Curiously the solution comes with a blend of automation and humanity. There are some things that should be auto-rejected. If you have a rule based on a clear technical limitation, then a computer should be relied on to process those. Except in practice, this is not the case. Instead, we need a human to check, approve or not, and move on to the next possibility. That’s right, the solution to the automation problem is human monitoring.

Human Bias Isn’t Solveable

We can’t stop people from being biased.

We can meet regularly to discuss the situation, but something needs to go over all the approvals and rejections to see what people are actually doing. So then we have automation monitor the human in reverse. A computer monitors and makes its calls “It looks like X is trending.” A human checks the trends and, if they notice something abnormal (like Betty White trending on a Tuesday afternoon), then can check if she’s done something.

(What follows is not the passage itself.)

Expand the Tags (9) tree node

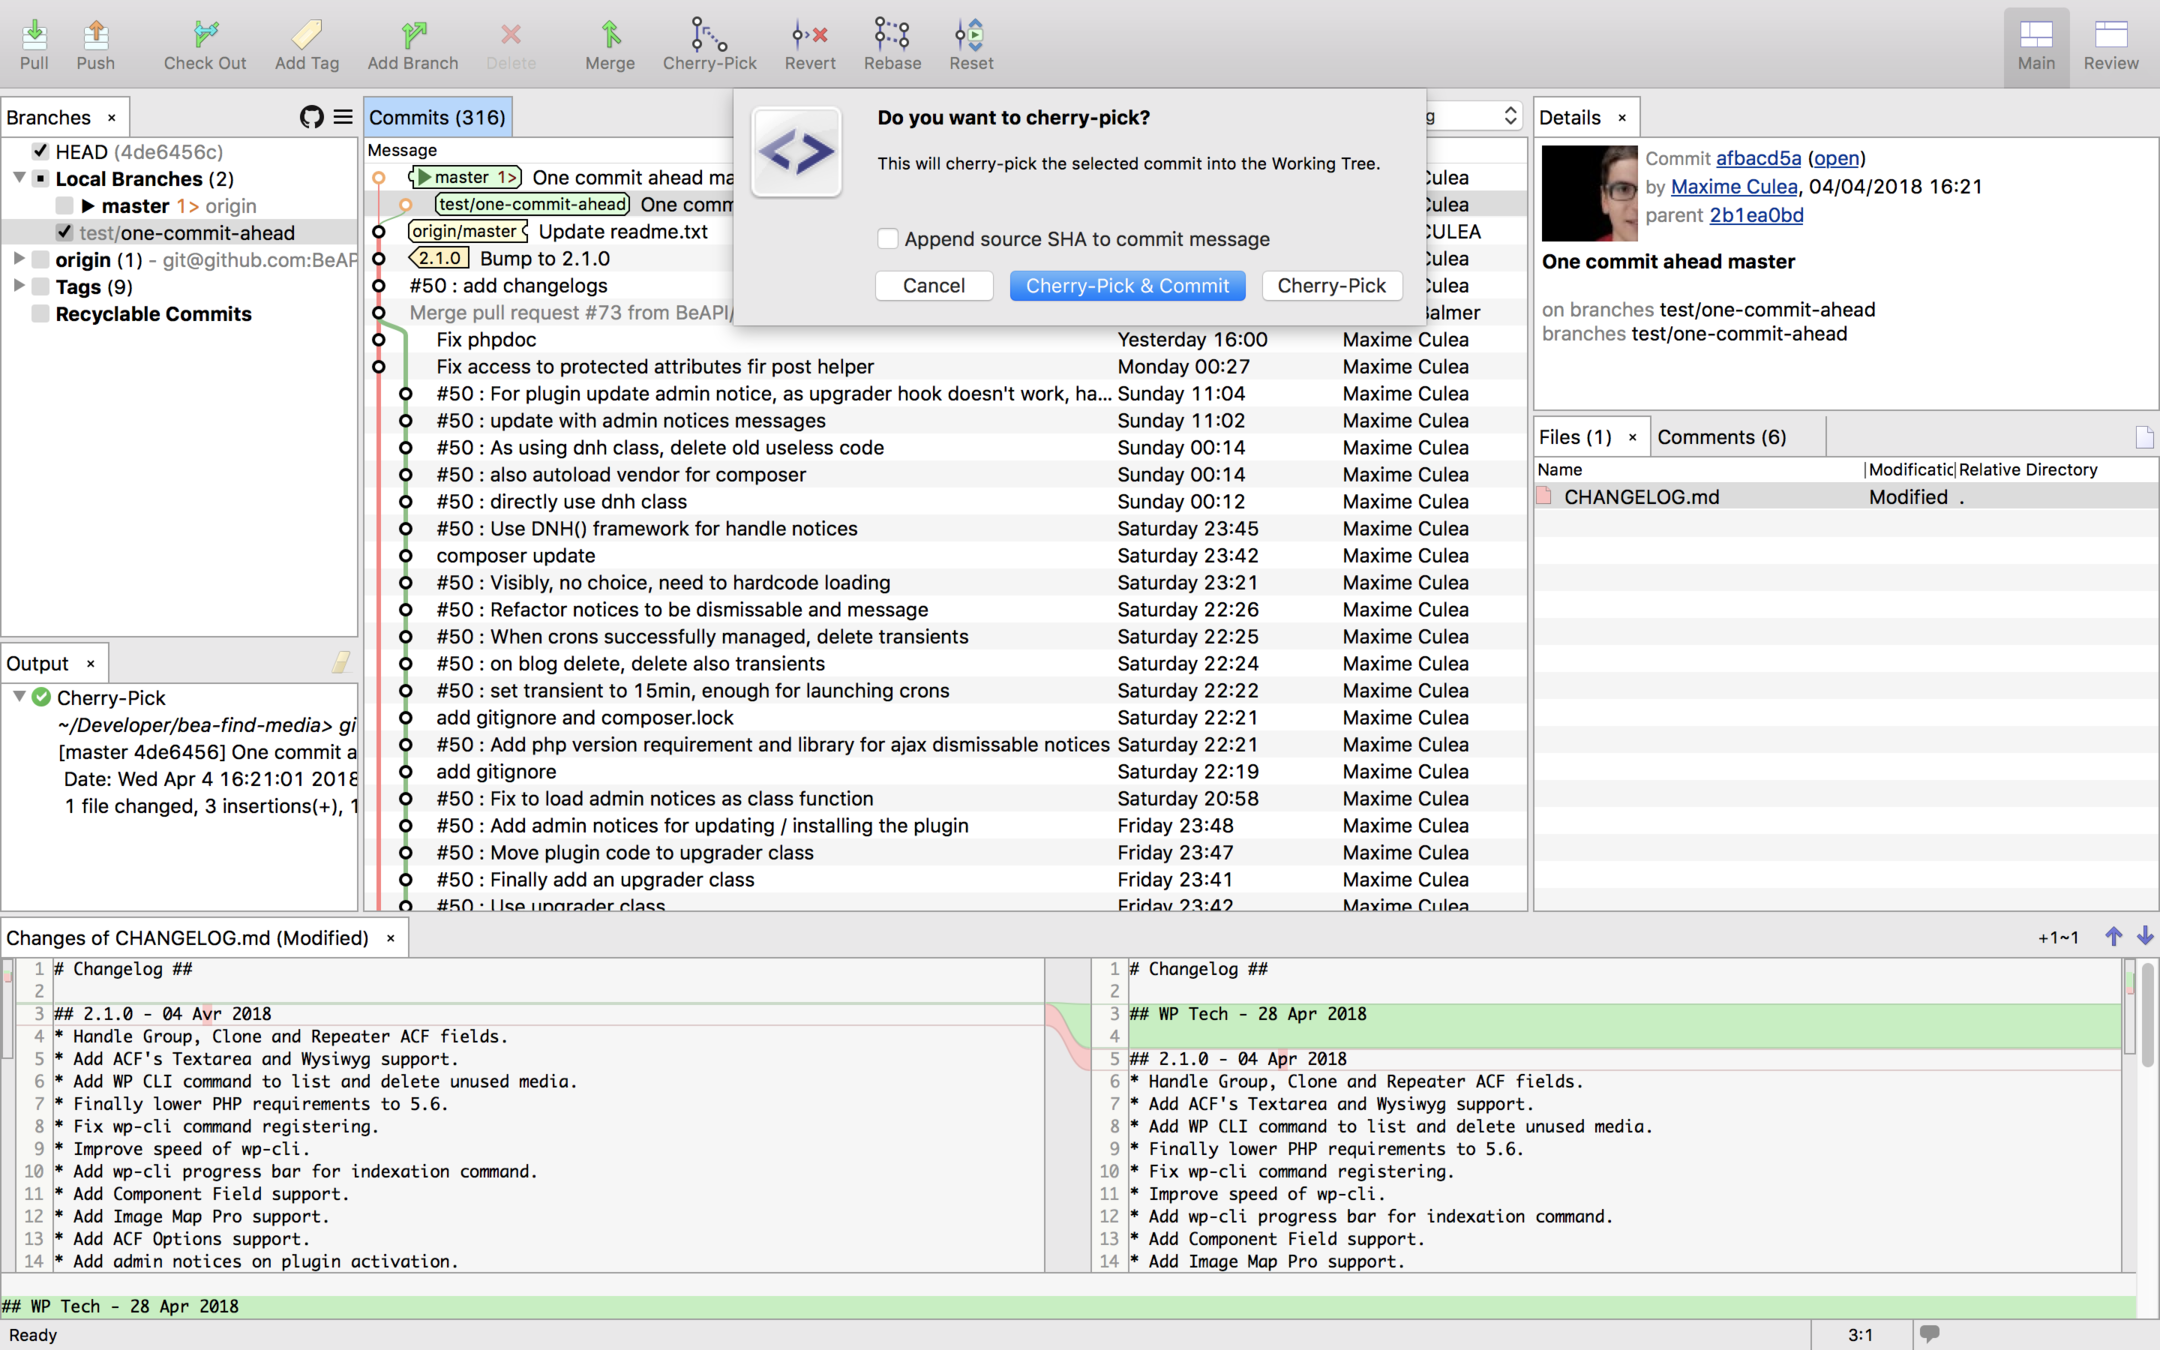point(18,286)
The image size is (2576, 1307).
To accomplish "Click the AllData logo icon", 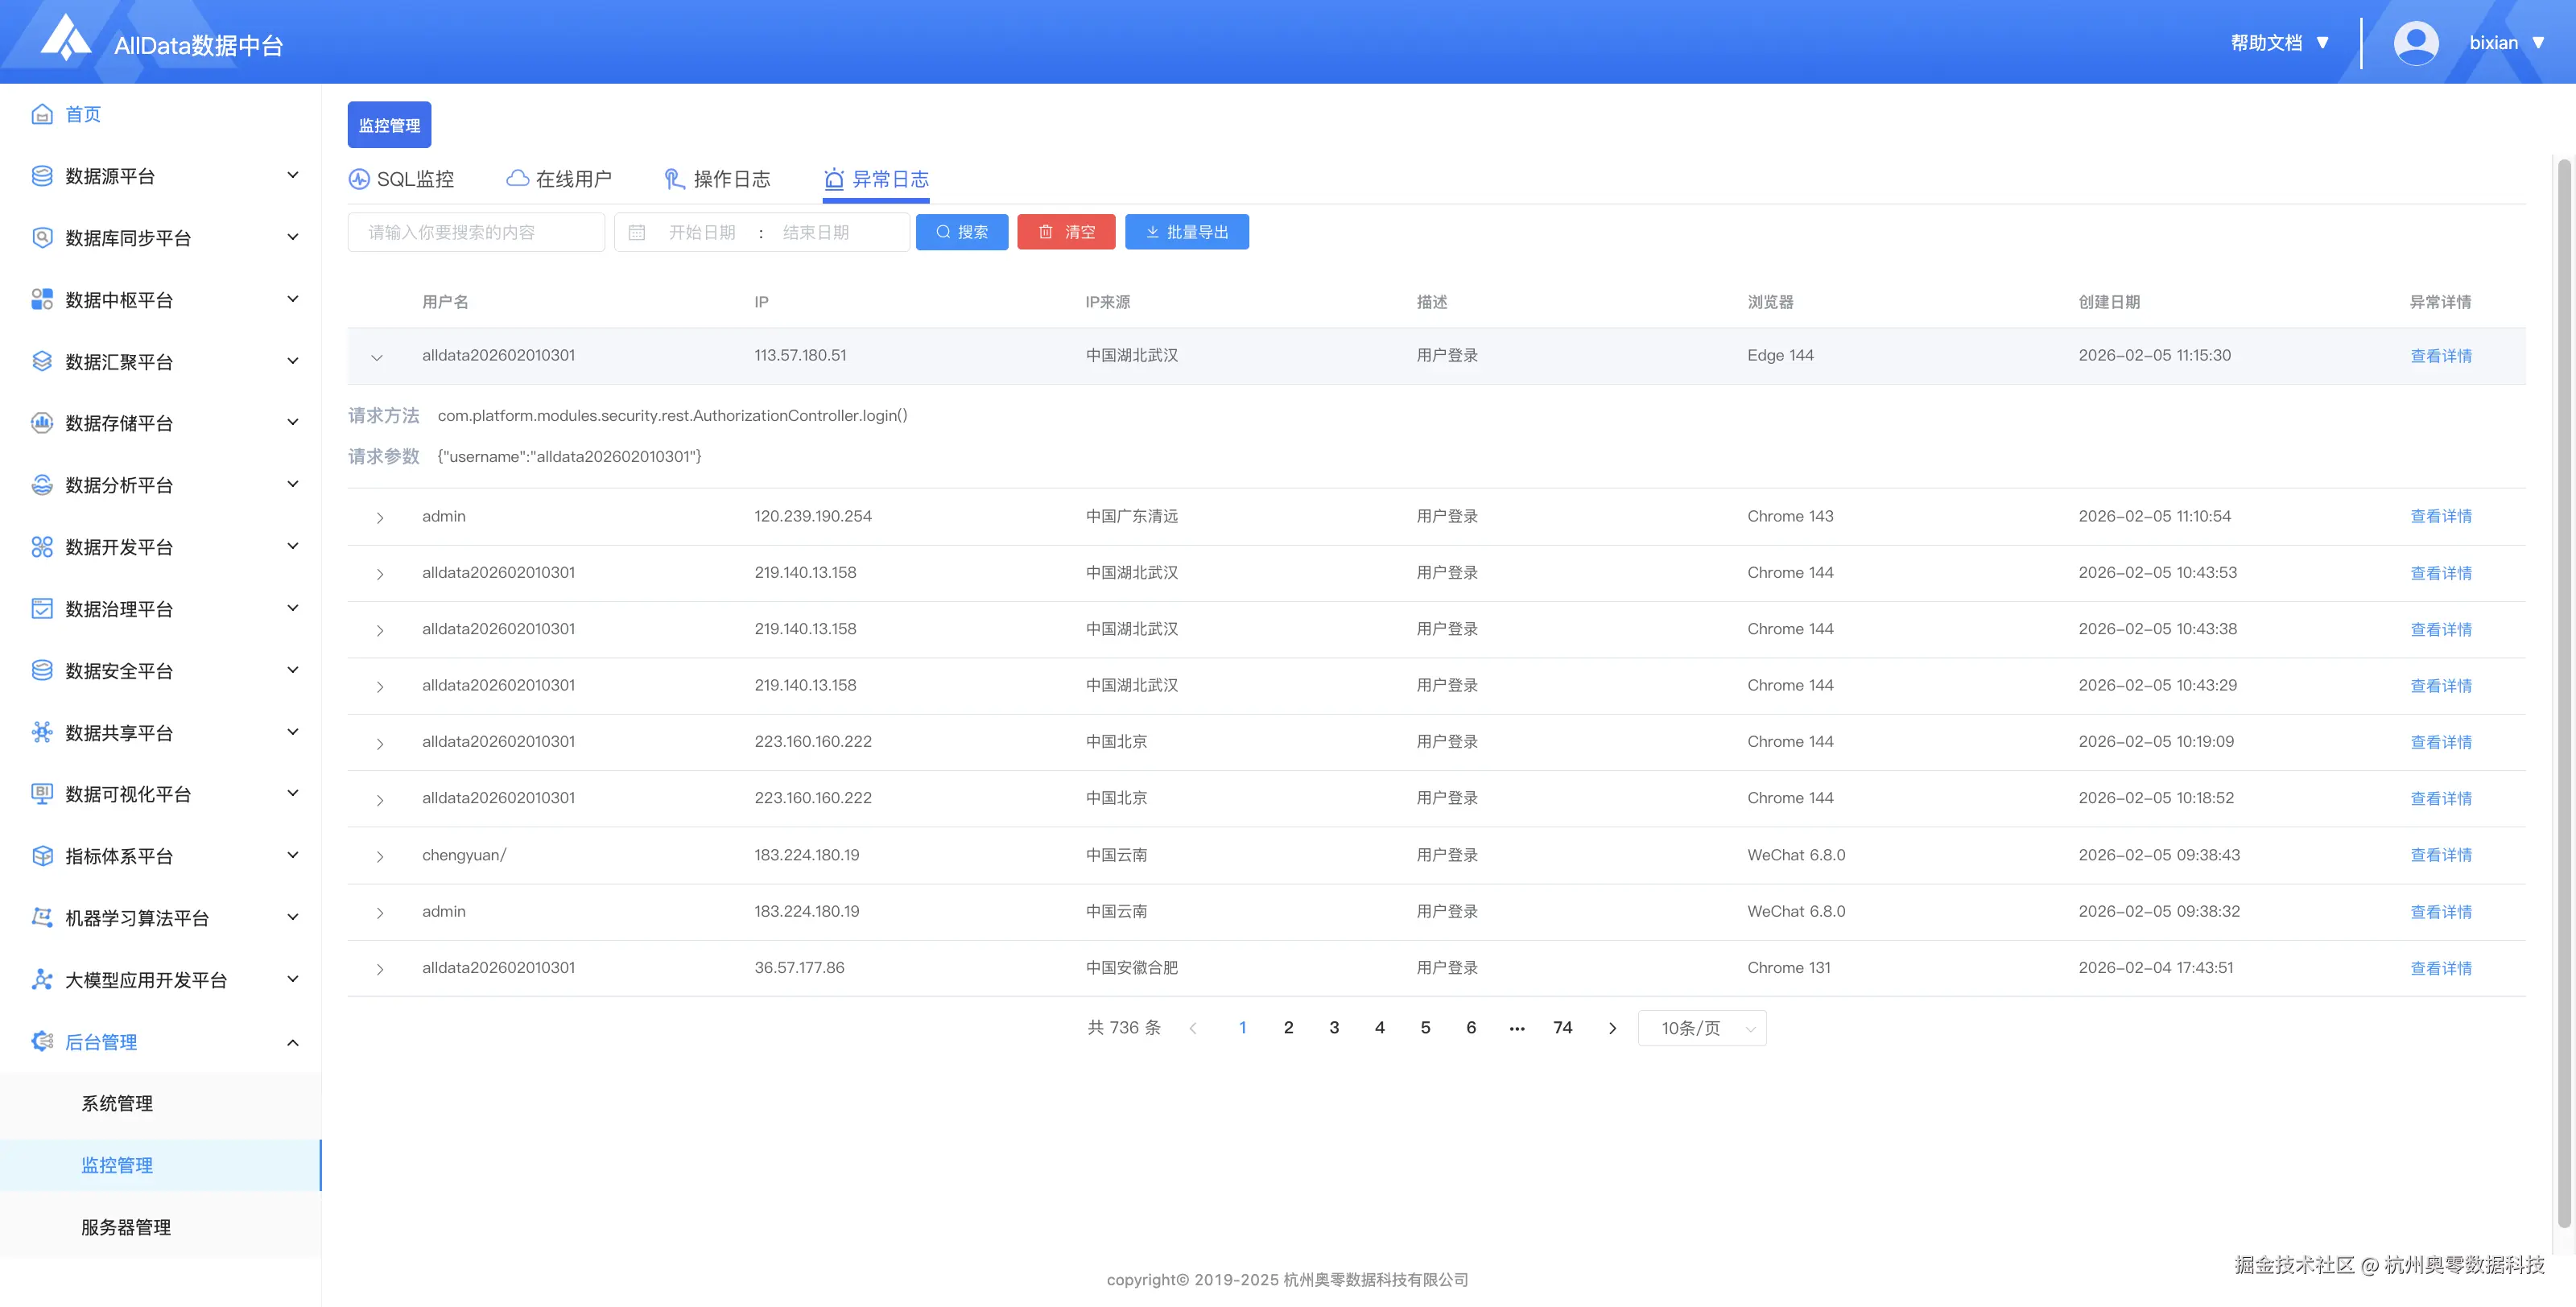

If a human manually removes Betty White from trending every time is shows up, a computer can flag that for their supervisor to ask why the hate for The Golden Girls. But this means someone has to sit down and talk about removing one’s personal biases from work, and I promise you, it’s harder than it looks.

Automate But Verify

The ultimate answer? If you’re not monitoring and verifying your automation, you’re doing it wrong. Much like we say ‘test your backups,’ you have to test everything you task a computer to automagically do.